*Supplied data*:
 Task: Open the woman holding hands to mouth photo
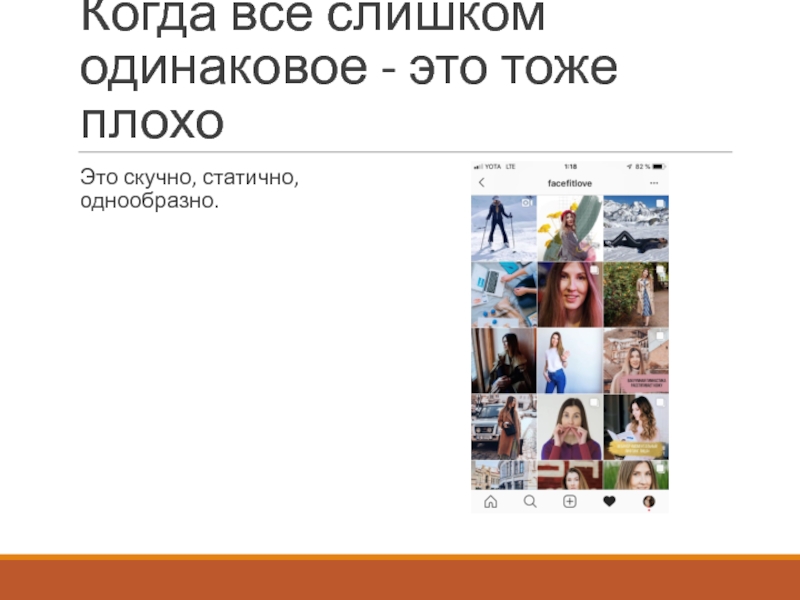pos(569,426)
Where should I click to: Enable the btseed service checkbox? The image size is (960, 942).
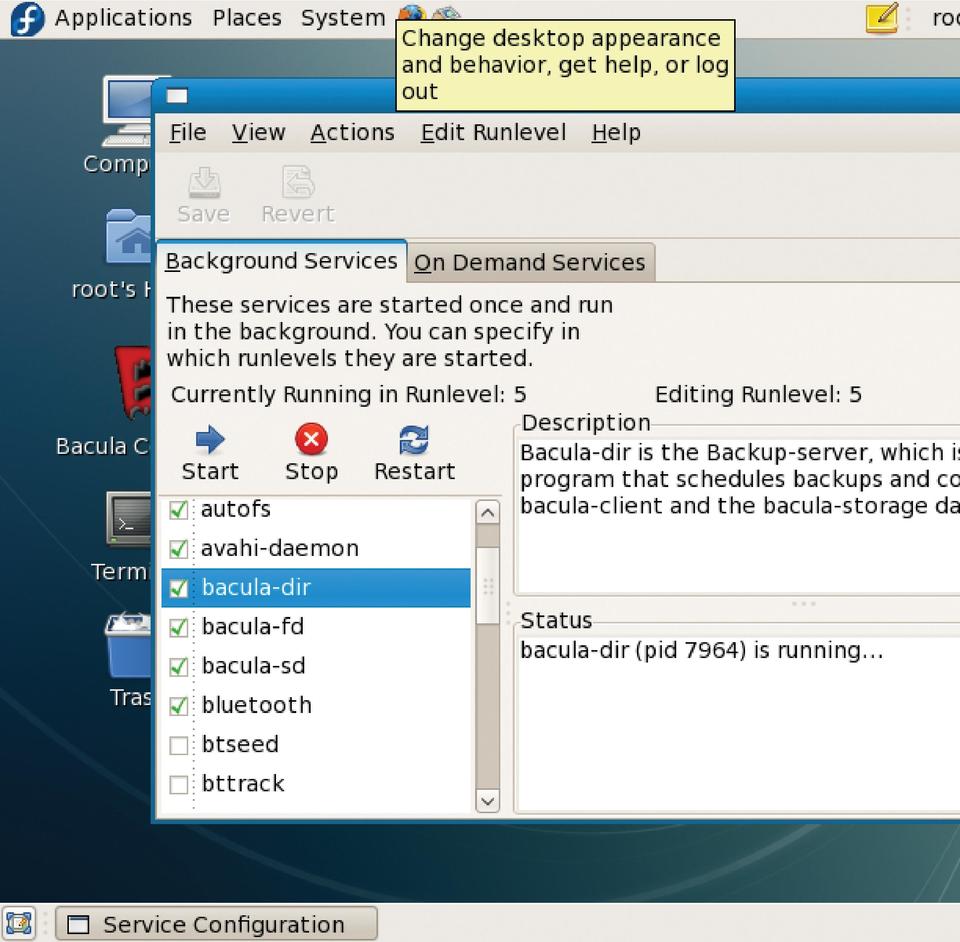pos(179,745)
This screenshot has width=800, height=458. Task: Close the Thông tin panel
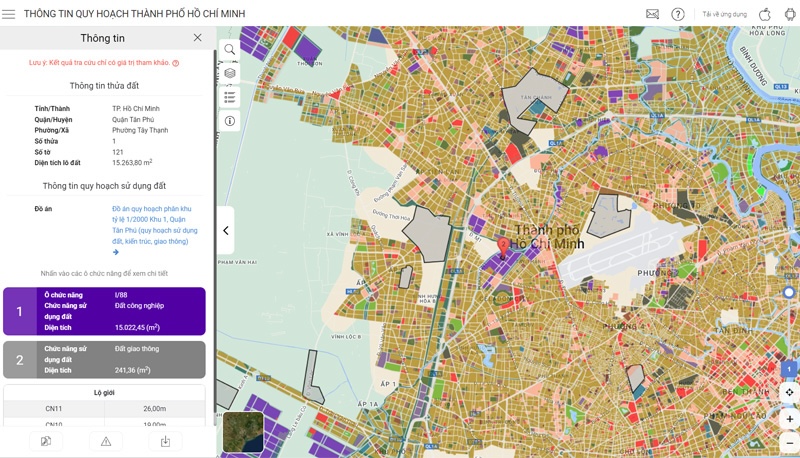tap(197, 38)
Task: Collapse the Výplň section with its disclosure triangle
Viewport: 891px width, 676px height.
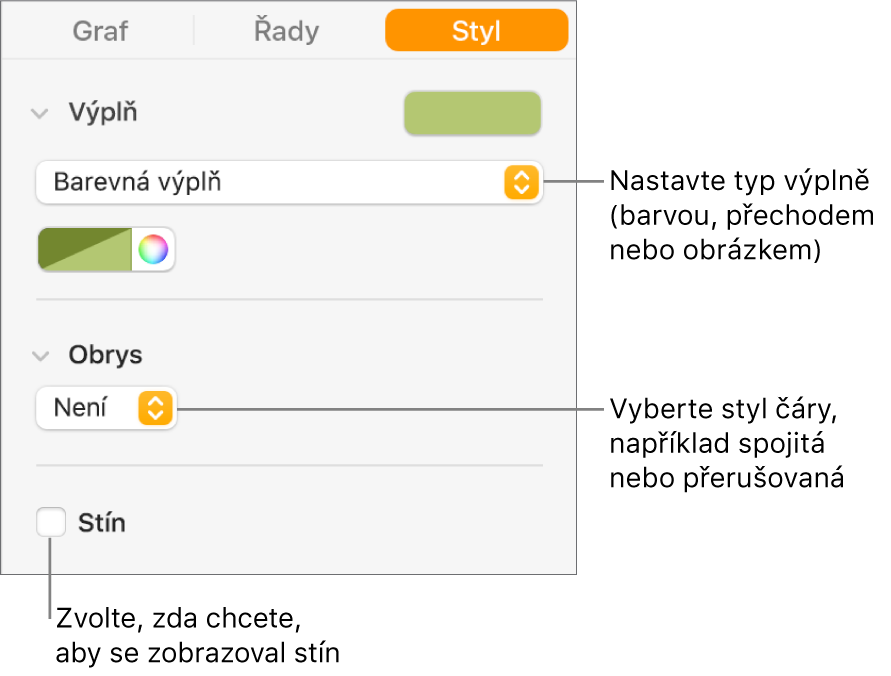Action: 39,113
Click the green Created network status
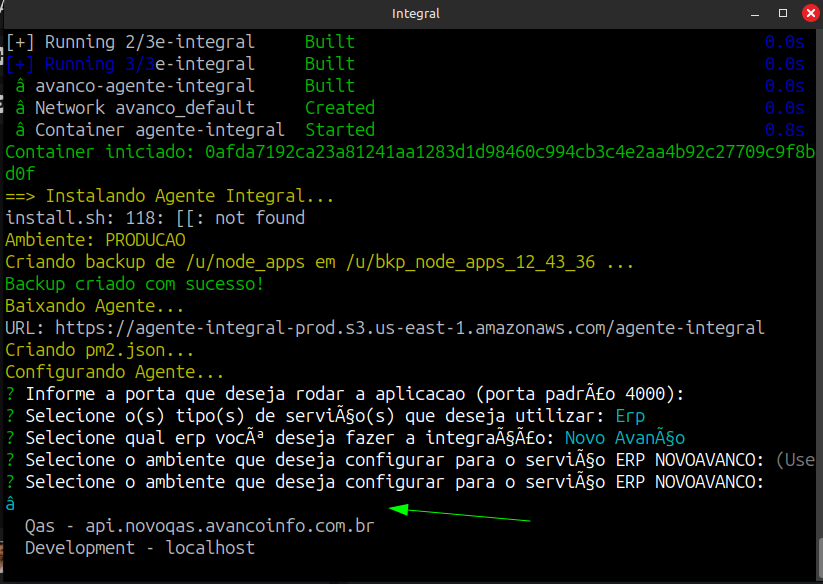 [x=339, y=108]
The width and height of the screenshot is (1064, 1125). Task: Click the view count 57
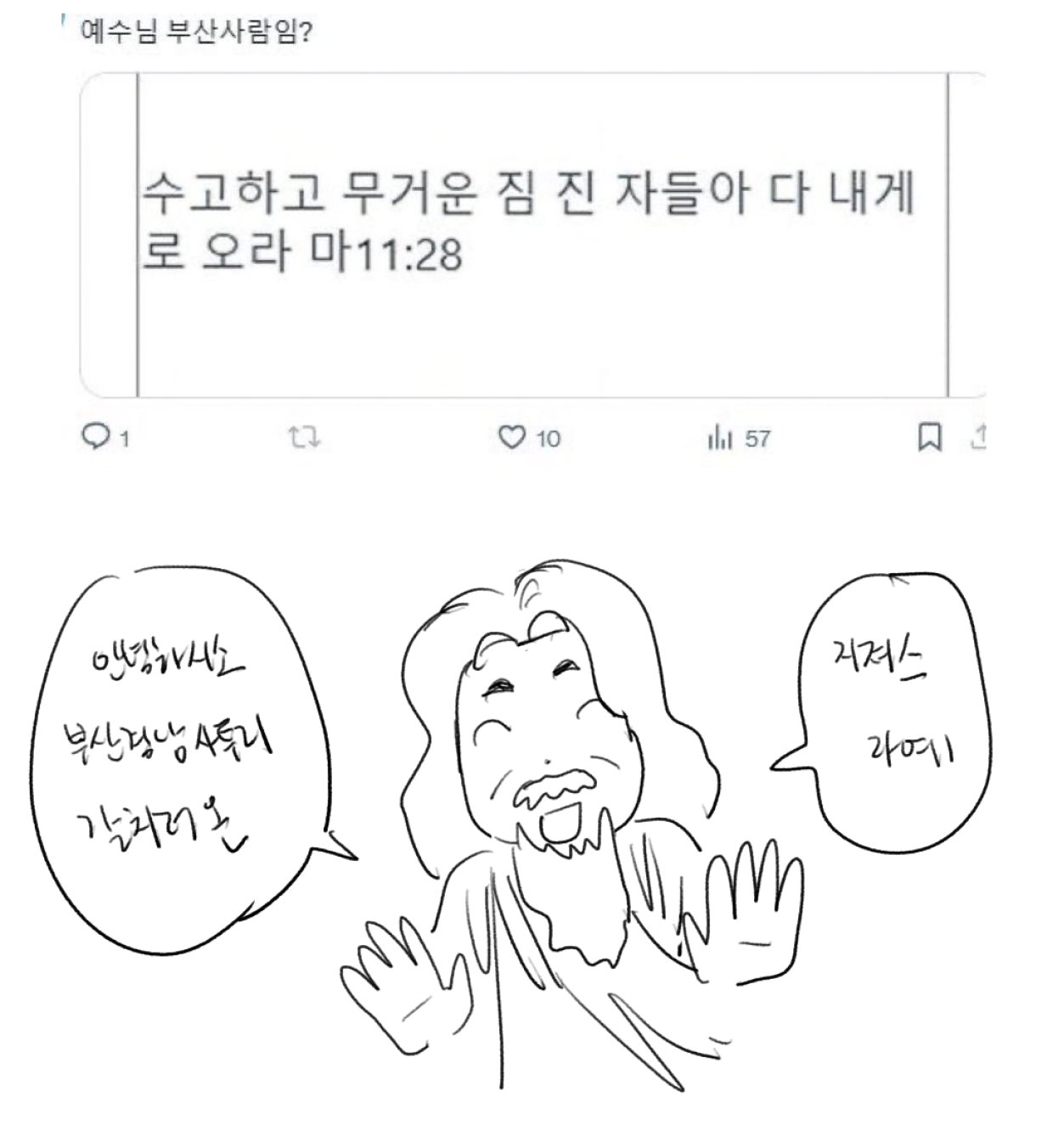click(x=757, y=439)
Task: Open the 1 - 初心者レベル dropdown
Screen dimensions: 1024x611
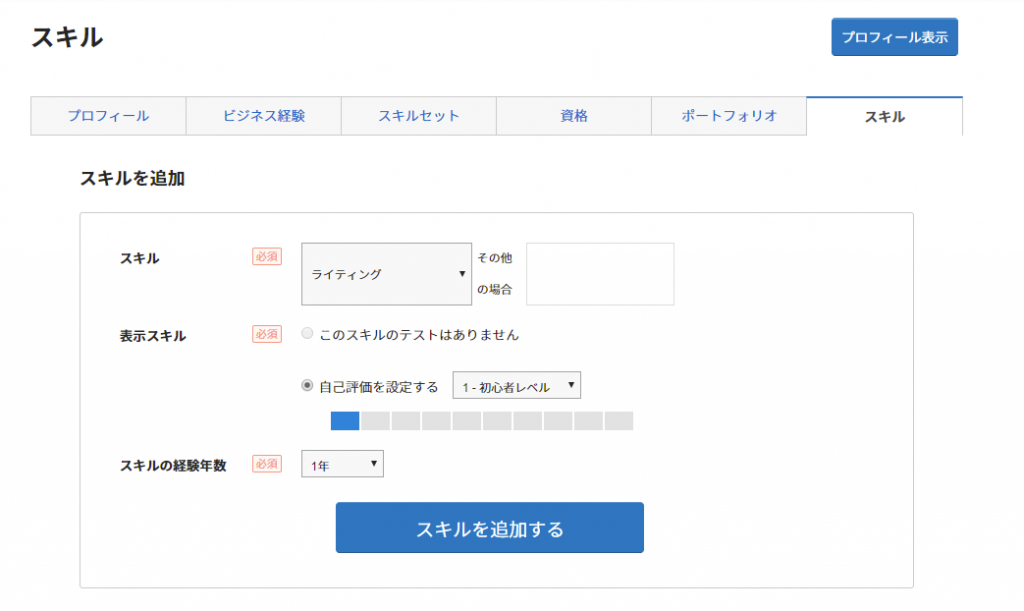Action: coord(516,386)

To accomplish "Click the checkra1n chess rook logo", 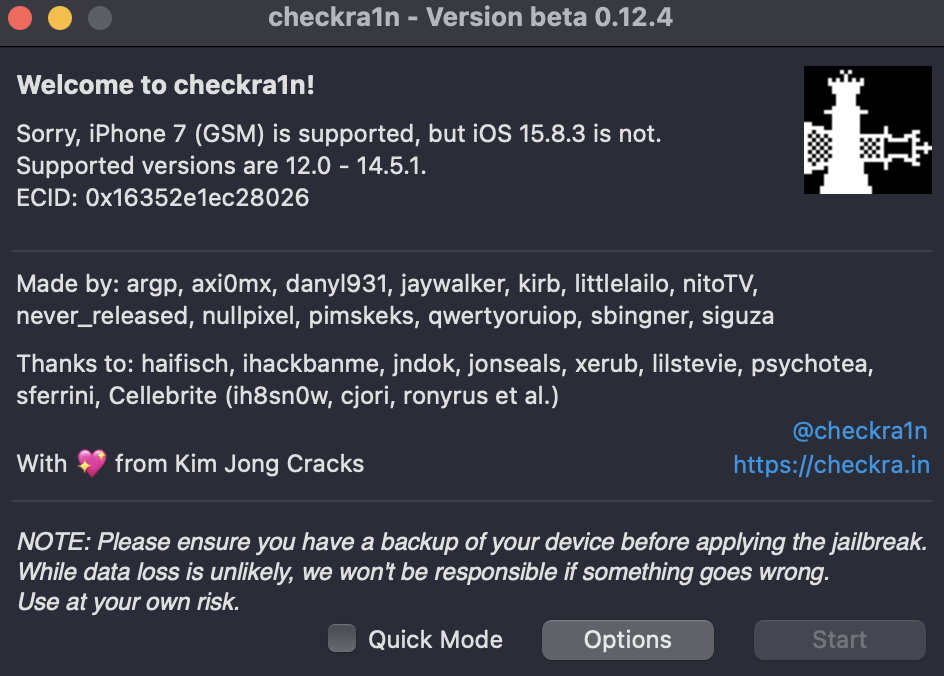I will [868, 130].

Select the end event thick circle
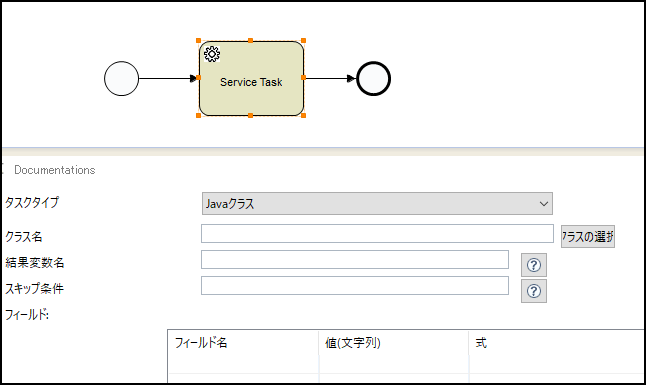(373, 79)
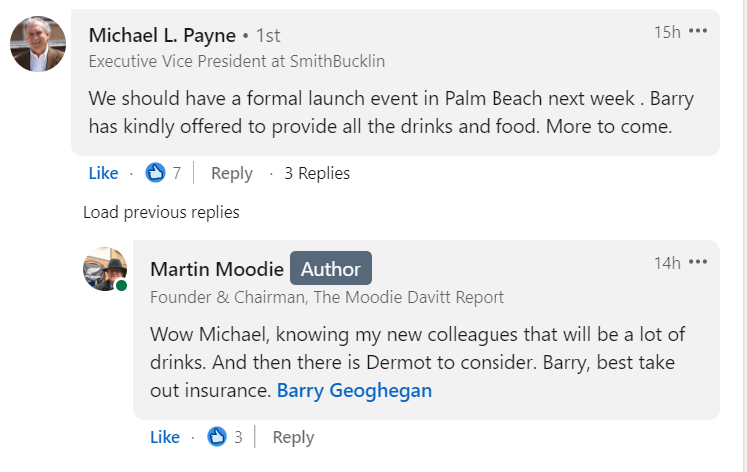747x472 pixels.
Task: Click thumbs-up reaction icon showing 3 likes
Action: click(217, 436)
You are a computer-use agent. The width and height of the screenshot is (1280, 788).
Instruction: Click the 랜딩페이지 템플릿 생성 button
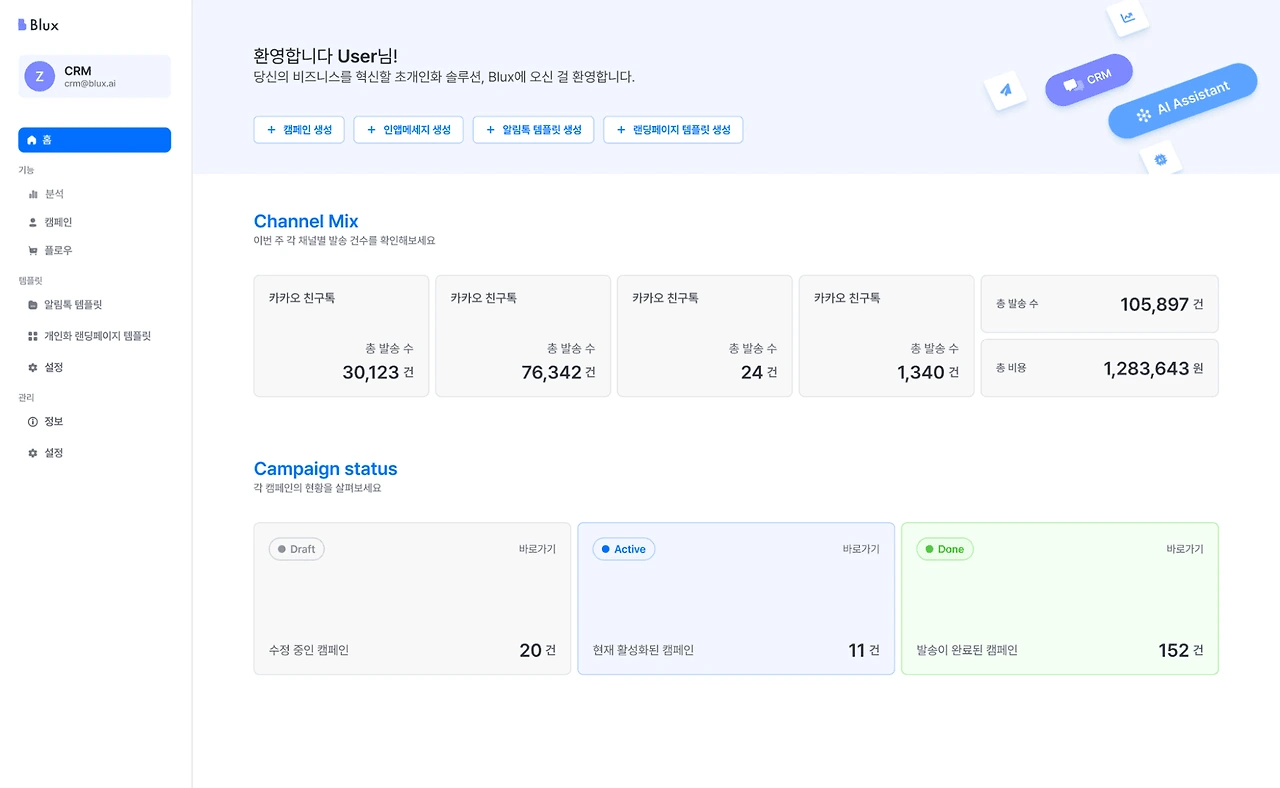[673, 130]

*Directions*:
Skip the pictures and write out exactly the lines from the line containing "You are a computer-use" through the end of the listing above.

*Your solution*:
You are a computer-use agent. The width and height of the screenshot is (1280, 788).
Instruction: Click the 랜딩페이지 템플릿 생성 button
[673, 130]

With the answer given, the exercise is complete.